> _Passage provided_
When the line was first opened, full-height platform screen doors supplied by Westinghouse were installed at underground stations. These doors serve to prevent suicides, enable climate control within the station, better security control by restricting access to the tunnels and tracks and for overall passenger safety considerations. The authorities initially rejected calls for platform screen doors to be installed at elevated stations by casting doubts over functionality and concerns about the high installation costs. Nevertheless, the LTA reversed its decision and made plans to install half-height platform screen doors on elevated stations on 25 January 2008. The first platform screen doors by ST Electronics were installed at Pasir Ris, Jurong East and Yishun stations in 2009 as trial runs. Subsequently, installation began in May 2011 at Ang Mo Kio station. On 14 March 2012, platform screen doors became operational at all elevated stations on the North–South Line.

> _Assignment_
Continue the passage on platform screen doors at North–South Line stations from its last sentence.

> _Information supplied_
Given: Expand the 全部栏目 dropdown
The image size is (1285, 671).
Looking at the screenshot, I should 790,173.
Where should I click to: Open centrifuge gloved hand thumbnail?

> _Response area_
===Rail===
The NSL was built with wooden sleepers, which needed to be replaced when they neared the end of their lifespan of 15 to 25 years. The replacement sleepers, made out of concrete, have a significantly longer lifespan and enable smoother and safer rides. Since 2014, train services on the line have ended earlier for critical maintenance works, with the exception of a break between September 2016 and December 2016.

Trains on the NSL are powered via a third rail. However, constant contact between the train's Current Collector Devices (CCD) and the line saw the need for replacement works on the third rail, which were completed in August 2017. The new third rail replaced its 30-year-old predecessor, which was used since the opening of the line. The new electrical system is expected to make train services more reliable.